A third way in which self-importance injuries other people is when persons hurt each other by making differences amongst them into levels of social strata. One of my cousins tells the tale of a newly minted exercise coach, employed by a gym, populated mostly by observant women. The trainer in question approached my cousin and told her to do an exercise differently than the way my cousin had been performing it for years.
My cousin, who is more than twice the age of the employee and who has been involved in sports since long before that younger lady was born, thanked the coach and returned to the business of staying in shape. Again, the younger lady stopped her. The instructor informed my cousin that she had to immediately desist because she was going about her activity wrong.  For a second time, my cousin thanked the younger lady. Frustrated, the trainer told my cousin that she had to listen to her because she was “the coach.” My cousin, allegedly, moved away from the weight room and into the cardio center until that younger lady finished her shift.
There are many other instances in which any of us are guilty of hiding behind self-appointed prestige. We might invoke exclusivity because of secular degrees, because of surgically-enhanced beauty, or because of strength borrowed from paper fortunes. Rarely, though, do we think about the facts: that our institutional qualifications may well be of less value than pragmatic know-how, that our raised brows, jowls and bosoms might be of little interest to anyone but ourselves, and that our monies do not accompany us to the next world, but our deeds, or lack thereof, do. Yet, too frequently, we deign to assess other people’s worth relative to our own questionable cores.
Reflect on the children who mock other youngsters struggling with the aleph-bet. Mull over “spiritual leaders” who demean followers and then maintain sufficient airs as to support their presumptuous rhetoric by saying “I am your leader, so you better listen to me” (sadly, at a recent simcha, one such “leader” literally said he was going to stretch the honored tradition of a short drasha because he felt it was necessary and because he knew better than did any of the rest of the Jews in attendance what was good for the klal. That man gave no heed to the parents who had ticking babysitter meters, to the guests whose ill-health afforded them only a short stay, or to the many other persons before whom he cast his stumbling block).
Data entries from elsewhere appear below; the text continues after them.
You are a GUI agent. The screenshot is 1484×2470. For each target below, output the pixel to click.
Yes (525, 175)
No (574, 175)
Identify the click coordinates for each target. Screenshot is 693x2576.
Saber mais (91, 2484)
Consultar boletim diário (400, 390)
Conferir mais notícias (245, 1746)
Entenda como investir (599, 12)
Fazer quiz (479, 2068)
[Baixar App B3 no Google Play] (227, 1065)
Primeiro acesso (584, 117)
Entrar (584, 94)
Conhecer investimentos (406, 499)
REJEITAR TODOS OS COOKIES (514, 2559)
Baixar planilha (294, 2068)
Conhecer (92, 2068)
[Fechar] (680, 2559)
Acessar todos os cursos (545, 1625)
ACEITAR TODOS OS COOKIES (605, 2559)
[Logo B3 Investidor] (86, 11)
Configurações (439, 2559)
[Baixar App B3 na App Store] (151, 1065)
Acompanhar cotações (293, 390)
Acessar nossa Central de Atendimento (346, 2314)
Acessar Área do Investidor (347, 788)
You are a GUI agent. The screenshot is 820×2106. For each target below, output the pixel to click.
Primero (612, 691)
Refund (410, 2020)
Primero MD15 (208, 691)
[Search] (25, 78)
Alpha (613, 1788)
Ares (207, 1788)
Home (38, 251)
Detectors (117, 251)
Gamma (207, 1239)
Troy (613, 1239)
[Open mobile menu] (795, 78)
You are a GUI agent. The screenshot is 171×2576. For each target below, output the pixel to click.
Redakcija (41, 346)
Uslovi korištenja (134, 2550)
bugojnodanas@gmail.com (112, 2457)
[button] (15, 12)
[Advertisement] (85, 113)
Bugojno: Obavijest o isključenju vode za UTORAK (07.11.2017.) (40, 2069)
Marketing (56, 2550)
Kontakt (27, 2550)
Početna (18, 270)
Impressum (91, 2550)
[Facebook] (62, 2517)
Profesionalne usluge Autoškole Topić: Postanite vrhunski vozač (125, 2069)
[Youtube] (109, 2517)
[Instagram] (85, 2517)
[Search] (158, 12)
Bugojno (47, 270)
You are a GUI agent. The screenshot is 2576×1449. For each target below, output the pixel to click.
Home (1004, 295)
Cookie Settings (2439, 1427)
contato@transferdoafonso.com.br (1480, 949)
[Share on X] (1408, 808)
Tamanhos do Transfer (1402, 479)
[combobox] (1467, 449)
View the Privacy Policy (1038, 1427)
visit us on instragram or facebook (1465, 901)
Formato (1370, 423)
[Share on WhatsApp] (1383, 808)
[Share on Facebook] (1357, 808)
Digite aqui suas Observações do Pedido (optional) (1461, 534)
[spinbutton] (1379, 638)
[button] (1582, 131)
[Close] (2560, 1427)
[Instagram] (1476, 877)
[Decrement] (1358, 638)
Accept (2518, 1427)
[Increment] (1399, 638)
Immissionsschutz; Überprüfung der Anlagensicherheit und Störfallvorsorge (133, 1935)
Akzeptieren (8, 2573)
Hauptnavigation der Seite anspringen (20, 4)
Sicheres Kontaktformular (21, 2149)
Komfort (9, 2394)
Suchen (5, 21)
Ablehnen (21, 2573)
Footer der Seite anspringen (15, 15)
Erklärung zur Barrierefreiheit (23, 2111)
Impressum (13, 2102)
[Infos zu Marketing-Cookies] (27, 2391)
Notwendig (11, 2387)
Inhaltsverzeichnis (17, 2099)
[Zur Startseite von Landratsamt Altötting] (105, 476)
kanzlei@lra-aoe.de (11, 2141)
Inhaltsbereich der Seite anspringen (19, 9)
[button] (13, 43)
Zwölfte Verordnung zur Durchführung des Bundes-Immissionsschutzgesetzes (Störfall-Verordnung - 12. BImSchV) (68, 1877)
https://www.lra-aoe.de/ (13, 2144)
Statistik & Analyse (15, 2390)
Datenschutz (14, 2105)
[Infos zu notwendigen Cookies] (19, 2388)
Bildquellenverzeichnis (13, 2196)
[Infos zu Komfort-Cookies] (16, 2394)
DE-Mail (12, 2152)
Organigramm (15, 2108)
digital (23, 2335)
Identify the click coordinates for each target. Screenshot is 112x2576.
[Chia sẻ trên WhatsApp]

Adjudicate your own seemingly mundane activities, especially those which broadcast that you are so outstanding as to not to have to abide by the norms to which you oblige others. Few of us are free of the conceit that we are, at least secretly, different from, i.e. exclusive to, the pack.
We’re in this world for a very short time, even if we merit reaching one hundred and twenty years. It’s a pity so much of our experience is wasted in separating ourselves from, rather than joining ourselves with, Bnai Yisrael. It’s possible, though, for us to rethink and to change the way in which we give of ourselves, the way in which we take or accept goodness from others, and the way in which we regard ourselves relative to the other people with whom we come into contact.
It behooves us to immediately become more careful about what we think, what we say and how we act. Our lives are supposed to be focused on honoring The King. Our Ruler cares entirely about all of his congregants. We ought not disgrace ourselves by embarrassing other Jews.
If we can jettison even a smidge of our self-importance, then we have improved in a way that matters. Whether or not anyone else cares if we shame another Jew, it remains the truth that Hashem is watching. If we can make The Boss proud, then we have something for which to be grateful.